Task set:
(1) Rewrite the paragraph in the genetics problems that begins "In humans, sickle-cell anemia" as a short bulleted list that keeps its main facts and the questions it poses.
(2) Please list each kind of person, by genotype, that the genetics problems describe in the sickle-cell paragraph, along with the hemoglobin that kind of person produces.

Selected passage:
..............................
1. In humans, sickle-cell anemia is an example of co-dominance, when considered at the molecular level. People who are homozygous dominant produce all normal-shaped hemoglobin molecules. Hemoglobin is a protein found in red blood cells that carries oxygen. People who are homozygous recessive produce all abnormally-shaped hemoglobin, which cannot carry oxygen very well. People who are heterozygotes produce some normal and some abnormal hemoglobin. If a person who is homozygous dominant for this allele produces children with someone who is heterozygous, will any of their children produce only abnormal hemoglobin? What percentage of their offspring will be homozygous versus heterozygous?
2. In humans, the ability to roll up the sides of the tongue into a U-shape is controlled by one gene. Ability to roll the tongue is dominant to the inability to roll it. If two people who can roll their tongues each had one parent who could not, what is the probability that they will have a child who cannot roll his/her tongue?
..............................
Saved data entries:
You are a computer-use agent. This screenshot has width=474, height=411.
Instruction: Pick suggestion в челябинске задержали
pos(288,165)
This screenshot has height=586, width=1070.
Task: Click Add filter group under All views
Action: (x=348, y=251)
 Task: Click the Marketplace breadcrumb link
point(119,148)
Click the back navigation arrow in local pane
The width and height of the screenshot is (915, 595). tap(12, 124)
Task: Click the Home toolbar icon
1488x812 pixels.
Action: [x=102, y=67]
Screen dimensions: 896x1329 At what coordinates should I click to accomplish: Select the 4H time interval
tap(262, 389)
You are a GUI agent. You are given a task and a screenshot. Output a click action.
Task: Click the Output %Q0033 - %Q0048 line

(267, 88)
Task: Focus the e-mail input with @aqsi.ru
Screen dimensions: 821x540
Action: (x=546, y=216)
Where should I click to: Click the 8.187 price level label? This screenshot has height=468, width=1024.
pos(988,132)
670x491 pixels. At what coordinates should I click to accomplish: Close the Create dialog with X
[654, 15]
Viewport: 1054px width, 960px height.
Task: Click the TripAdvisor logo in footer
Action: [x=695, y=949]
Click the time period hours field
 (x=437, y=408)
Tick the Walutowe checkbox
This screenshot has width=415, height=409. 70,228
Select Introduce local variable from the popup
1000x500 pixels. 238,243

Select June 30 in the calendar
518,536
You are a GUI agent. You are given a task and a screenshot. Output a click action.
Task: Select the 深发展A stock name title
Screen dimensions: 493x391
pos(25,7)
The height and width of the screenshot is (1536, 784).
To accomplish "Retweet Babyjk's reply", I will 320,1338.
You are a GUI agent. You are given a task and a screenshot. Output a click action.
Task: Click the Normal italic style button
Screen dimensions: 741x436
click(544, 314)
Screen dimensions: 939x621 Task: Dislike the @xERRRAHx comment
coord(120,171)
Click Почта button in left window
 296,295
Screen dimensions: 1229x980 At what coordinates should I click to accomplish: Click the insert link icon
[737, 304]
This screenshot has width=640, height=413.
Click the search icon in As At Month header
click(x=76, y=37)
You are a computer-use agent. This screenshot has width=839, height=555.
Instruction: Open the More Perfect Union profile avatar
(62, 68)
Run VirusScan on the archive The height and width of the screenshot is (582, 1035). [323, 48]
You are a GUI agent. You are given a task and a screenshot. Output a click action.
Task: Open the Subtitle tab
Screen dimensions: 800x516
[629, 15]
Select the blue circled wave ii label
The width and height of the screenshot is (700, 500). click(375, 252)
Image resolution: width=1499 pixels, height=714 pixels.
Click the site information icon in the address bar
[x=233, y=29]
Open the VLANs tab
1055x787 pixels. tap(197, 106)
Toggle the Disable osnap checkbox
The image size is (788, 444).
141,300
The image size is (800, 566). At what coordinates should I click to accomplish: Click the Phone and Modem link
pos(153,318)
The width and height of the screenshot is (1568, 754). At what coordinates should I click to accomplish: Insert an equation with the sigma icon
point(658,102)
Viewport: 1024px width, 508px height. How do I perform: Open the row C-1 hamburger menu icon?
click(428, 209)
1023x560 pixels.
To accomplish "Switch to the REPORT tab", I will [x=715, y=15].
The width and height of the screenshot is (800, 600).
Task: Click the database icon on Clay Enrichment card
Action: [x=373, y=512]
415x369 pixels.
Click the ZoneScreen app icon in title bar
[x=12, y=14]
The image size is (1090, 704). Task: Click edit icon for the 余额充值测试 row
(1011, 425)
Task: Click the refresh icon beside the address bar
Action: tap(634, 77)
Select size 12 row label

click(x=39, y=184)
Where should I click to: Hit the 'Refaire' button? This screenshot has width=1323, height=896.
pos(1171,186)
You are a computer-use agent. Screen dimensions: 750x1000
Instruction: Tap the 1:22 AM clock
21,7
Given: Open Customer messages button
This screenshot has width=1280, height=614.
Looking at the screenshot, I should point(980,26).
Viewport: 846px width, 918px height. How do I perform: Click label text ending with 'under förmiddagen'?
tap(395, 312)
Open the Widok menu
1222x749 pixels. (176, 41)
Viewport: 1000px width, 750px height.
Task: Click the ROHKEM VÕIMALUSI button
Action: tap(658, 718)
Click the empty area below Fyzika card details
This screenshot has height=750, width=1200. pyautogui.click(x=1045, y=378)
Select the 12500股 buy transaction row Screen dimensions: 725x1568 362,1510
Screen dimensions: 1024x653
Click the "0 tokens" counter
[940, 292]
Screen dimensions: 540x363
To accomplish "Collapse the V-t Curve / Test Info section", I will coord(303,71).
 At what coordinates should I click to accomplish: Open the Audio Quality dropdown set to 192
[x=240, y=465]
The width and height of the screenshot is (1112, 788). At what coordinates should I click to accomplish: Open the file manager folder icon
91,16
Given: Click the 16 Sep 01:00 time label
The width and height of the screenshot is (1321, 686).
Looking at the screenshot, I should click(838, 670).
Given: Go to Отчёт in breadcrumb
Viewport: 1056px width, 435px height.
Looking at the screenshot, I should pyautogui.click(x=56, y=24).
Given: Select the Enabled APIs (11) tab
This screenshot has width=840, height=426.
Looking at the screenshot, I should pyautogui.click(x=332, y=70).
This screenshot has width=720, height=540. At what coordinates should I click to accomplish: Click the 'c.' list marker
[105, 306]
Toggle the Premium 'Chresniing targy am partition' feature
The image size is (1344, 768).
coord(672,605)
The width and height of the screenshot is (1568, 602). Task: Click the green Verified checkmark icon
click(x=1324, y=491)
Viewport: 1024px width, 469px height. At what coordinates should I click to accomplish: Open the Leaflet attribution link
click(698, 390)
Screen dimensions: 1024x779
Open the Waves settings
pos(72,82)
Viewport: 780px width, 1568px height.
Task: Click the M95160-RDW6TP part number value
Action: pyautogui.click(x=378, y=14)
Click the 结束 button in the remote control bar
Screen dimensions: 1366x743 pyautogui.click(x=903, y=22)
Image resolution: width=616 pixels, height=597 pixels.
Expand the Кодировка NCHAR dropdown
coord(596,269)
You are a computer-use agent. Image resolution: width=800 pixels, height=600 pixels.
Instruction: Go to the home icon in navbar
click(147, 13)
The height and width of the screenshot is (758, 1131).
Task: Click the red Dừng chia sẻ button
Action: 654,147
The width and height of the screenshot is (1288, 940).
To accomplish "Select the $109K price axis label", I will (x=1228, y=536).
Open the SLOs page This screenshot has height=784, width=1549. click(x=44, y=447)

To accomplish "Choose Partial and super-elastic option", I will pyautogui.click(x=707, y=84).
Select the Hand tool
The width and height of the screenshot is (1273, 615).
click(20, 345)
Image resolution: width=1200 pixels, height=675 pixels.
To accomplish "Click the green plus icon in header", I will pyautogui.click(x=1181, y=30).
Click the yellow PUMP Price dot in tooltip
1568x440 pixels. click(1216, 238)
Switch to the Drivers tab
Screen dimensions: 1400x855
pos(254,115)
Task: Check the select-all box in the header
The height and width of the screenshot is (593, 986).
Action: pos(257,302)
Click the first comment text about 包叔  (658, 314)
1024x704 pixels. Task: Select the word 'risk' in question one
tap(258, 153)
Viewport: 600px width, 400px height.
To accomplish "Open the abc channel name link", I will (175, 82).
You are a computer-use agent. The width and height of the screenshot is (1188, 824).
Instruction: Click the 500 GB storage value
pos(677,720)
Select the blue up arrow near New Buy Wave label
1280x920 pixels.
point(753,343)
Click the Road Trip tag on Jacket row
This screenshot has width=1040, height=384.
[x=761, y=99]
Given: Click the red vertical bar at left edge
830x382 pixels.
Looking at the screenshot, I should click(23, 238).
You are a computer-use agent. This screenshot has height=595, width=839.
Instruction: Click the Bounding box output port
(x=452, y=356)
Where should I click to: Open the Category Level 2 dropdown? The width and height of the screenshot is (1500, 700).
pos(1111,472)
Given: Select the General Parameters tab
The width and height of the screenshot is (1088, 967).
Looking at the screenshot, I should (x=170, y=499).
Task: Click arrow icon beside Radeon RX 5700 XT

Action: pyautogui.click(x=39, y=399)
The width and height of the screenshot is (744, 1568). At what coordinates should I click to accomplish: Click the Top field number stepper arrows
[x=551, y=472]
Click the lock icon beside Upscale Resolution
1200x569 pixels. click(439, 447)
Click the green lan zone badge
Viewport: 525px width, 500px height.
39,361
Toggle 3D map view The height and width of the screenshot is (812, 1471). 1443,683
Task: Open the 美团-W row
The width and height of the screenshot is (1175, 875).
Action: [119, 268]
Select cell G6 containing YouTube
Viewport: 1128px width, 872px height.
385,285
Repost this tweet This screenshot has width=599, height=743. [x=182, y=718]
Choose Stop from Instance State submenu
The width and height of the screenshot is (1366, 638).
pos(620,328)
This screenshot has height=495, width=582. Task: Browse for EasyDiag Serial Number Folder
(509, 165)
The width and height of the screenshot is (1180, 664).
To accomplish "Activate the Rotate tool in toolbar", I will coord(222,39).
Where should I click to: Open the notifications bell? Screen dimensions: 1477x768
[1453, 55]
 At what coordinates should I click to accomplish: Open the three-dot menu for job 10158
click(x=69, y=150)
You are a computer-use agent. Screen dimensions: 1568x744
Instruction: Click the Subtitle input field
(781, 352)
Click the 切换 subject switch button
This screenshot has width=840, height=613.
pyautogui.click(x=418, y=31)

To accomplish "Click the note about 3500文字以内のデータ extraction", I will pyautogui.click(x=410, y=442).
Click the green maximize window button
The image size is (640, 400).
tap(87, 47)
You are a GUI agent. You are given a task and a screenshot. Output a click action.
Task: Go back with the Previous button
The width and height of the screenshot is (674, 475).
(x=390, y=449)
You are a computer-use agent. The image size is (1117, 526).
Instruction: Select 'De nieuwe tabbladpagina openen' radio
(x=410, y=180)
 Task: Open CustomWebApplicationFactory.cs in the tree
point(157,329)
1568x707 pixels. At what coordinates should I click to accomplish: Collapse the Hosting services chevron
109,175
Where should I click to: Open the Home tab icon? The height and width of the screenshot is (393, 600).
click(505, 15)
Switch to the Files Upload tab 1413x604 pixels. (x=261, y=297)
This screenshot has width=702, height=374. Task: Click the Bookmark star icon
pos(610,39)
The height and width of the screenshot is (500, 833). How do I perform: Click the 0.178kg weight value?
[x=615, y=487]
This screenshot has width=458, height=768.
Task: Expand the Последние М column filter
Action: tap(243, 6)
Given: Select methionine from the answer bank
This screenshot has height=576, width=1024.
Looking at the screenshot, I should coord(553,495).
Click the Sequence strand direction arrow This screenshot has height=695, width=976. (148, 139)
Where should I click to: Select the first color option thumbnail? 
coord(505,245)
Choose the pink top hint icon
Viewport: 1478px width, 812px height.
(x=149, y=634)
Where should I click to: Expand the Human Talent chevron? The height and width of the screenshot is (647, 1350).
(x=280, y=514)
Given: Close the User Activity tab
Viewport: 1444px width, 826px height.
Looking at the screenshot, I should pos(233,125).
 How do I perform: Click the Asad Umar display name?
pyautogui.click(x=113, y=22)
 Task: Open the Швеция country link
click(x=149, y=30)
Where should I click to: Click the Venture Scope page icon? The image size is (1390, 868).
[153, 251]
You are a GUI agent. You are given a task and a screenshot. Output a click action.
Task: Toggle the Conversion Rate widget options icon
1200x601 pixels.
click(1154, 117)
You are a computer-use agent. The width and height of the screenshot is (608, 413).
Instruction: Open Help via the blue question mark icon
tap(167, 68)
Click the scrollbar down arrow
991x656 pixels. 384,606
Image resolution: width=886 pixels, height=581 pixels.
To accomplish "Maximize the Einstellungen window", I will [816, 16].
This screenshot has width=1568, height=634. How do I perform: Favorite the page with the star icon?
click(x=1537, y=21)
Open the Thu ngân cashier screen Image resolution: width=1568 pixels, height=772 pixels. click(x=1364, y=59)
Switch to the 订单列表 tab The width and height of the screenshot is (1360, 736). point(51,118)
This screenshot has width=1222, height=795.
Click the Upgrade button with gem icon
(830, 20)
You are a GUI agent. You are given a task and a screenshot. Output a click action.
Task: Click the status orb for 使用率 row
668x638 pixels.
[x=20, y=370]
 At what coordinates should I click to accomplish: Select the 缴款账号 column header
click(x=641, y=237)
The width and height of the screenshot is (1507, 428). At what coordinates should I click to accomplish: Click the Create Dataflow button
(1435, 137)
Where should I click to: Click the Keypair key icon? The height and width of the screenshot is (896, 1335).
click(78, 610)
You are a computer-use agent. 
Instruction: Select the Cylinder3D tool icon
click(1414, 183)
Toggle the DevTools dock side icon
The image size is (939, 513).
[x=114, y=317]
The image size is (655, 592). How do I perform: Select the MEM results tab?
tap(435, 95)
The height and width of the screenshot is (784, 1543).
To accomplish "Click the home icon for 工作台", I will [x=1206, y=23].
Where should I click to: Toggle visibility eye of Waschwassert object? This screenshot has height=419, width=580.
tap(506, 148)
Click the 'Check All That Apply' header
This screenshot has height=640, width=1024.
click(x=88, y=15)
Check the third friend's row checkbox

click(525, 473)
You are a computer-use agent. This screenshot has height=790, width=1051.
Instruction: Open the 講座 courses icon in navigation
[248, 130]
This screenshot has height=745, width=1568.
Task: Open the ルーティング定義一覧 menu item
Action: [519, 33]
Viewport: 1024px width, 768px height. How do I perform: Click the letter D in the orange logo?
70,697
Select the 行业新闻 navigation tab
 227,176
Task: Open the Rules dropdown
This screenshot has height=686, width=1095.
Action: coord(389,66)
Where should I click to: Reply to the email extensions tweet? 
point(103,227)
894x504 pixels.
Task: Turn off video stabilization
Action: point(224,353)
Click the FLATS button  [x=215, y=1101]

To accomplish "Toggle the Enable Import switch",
..............................
Expected results:
(1)
- Sickle-cell anemia in humans is an example of co-dominance at the molecular level.
- Hemoglobin is a protein in red blood cells that carries oxygen.
- Homozygous dominant people produce only normal-shaped hemoglobin.
- Homozygous recessive people produce only abnormally-shaped hemoglobin, which carries oxygen poorly.
- Heterozygotes produce some normal and some abnormal hemoglobin.
- The questions: If a homozygous dominant person has children with a heterozygous person, will any child produce only abnormal hemoglobin? What percentage of the offspring will be homozygous versus heterozygous?

(2)
- Homozygous dominant: all normal-shaped hemoglobin
- Homozygous recessive: all abnormally-shaped hemoglobin, which cannot carry oxygen very well
- Heterozygous: some normal and some abnormal hemoglobin